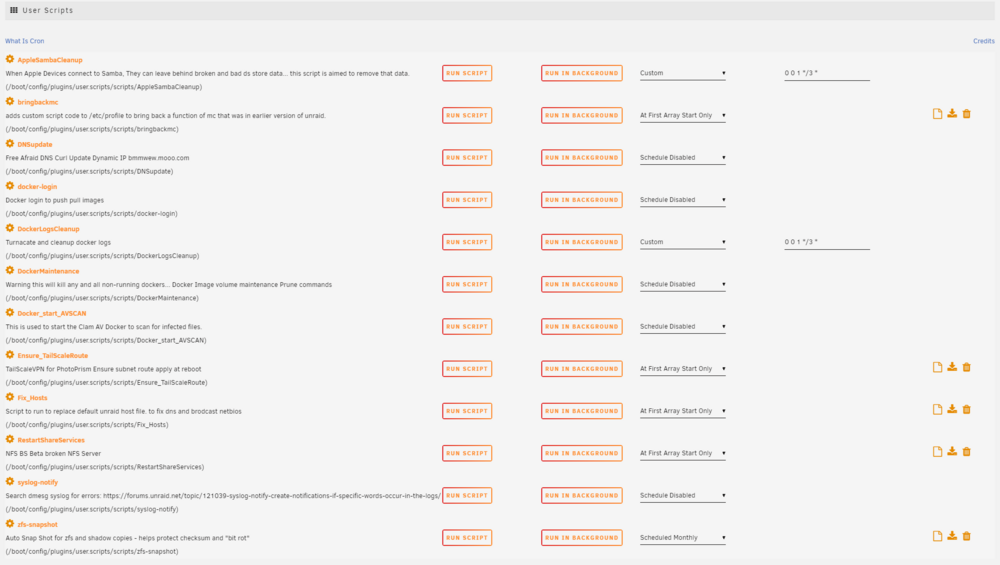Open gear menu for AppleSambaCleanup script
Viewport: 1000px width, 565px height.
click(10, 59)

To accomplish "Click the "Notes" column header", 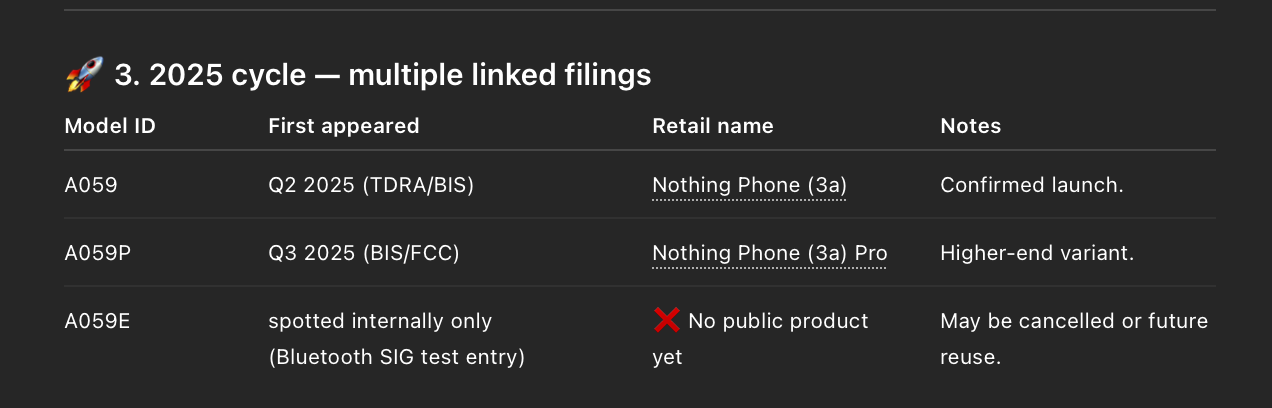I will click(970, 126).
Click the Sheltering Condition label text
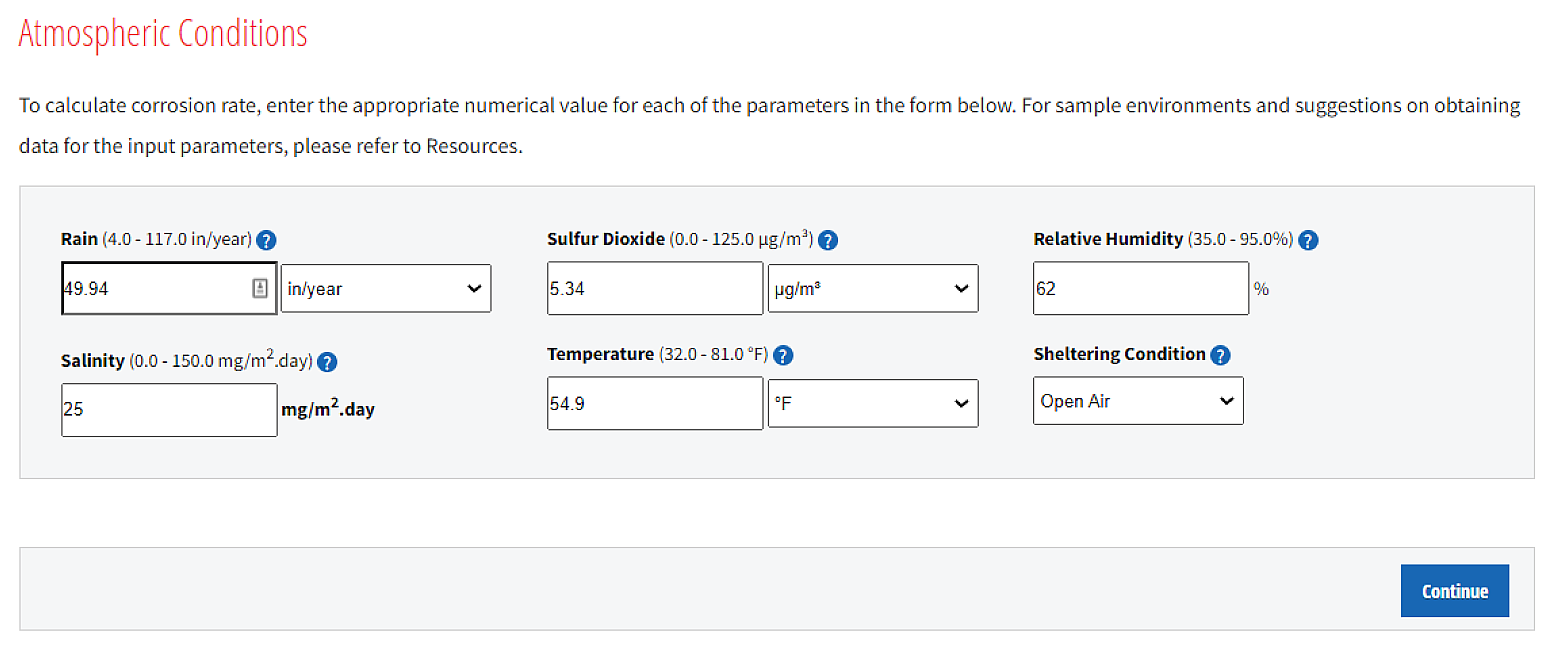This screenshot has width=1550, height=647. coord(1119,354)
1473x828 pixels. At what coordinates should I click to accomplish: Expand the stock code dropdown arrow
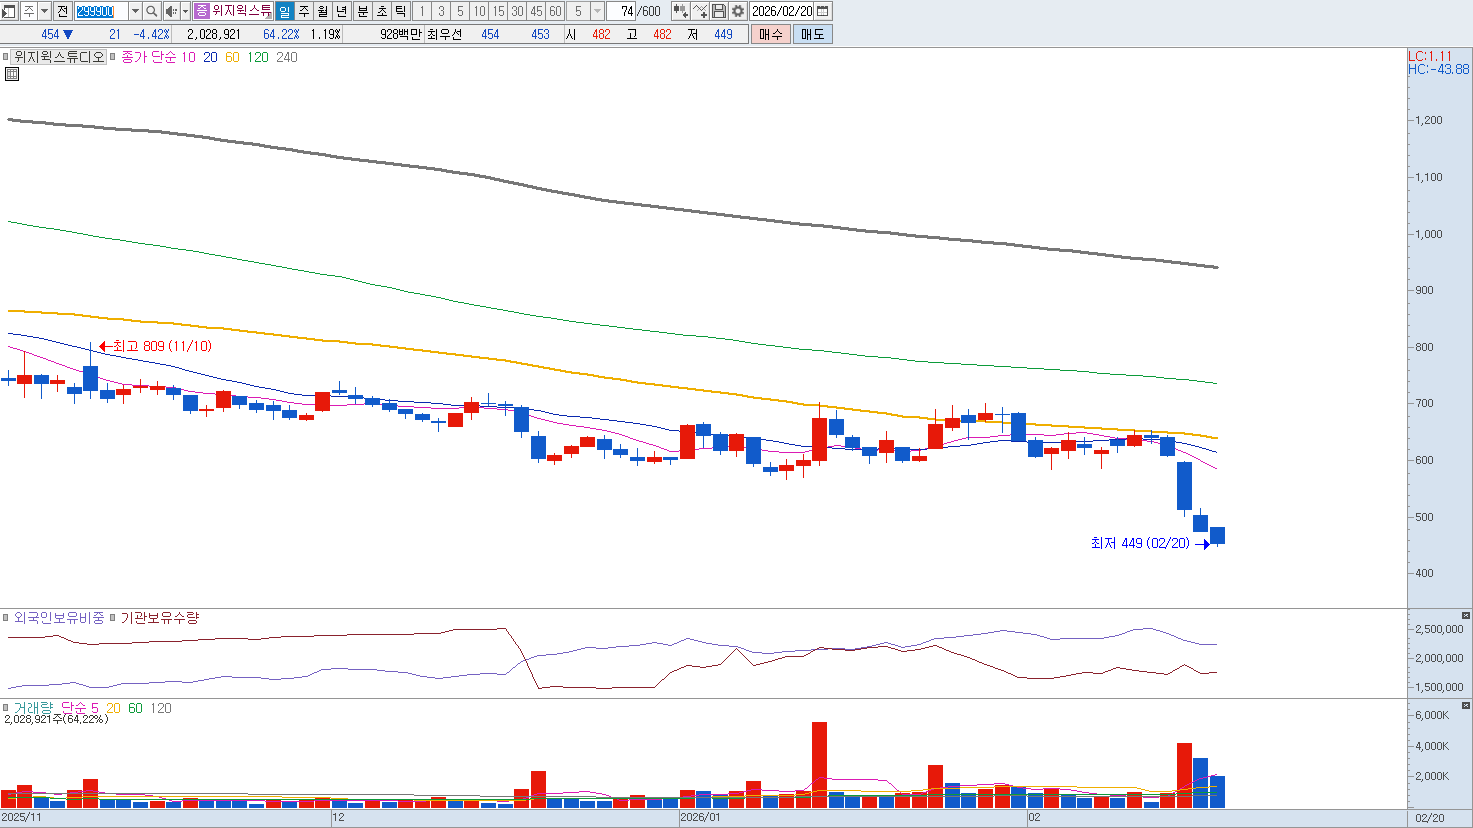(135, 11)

__________________________________________________

▸ REQUIREMENT
Rewrite the stretch from the line containing "1473x828 pixels. At" through the end of the entries, putting "product code" in place of "stock code" and keeping everything else the same. Leave the pictures out of your answer.

▸ WORKED SOLUTION
1473x828 pixels. At what coordinates should I click to accomplish: Expand the product code dropdown arrow
(135, 11)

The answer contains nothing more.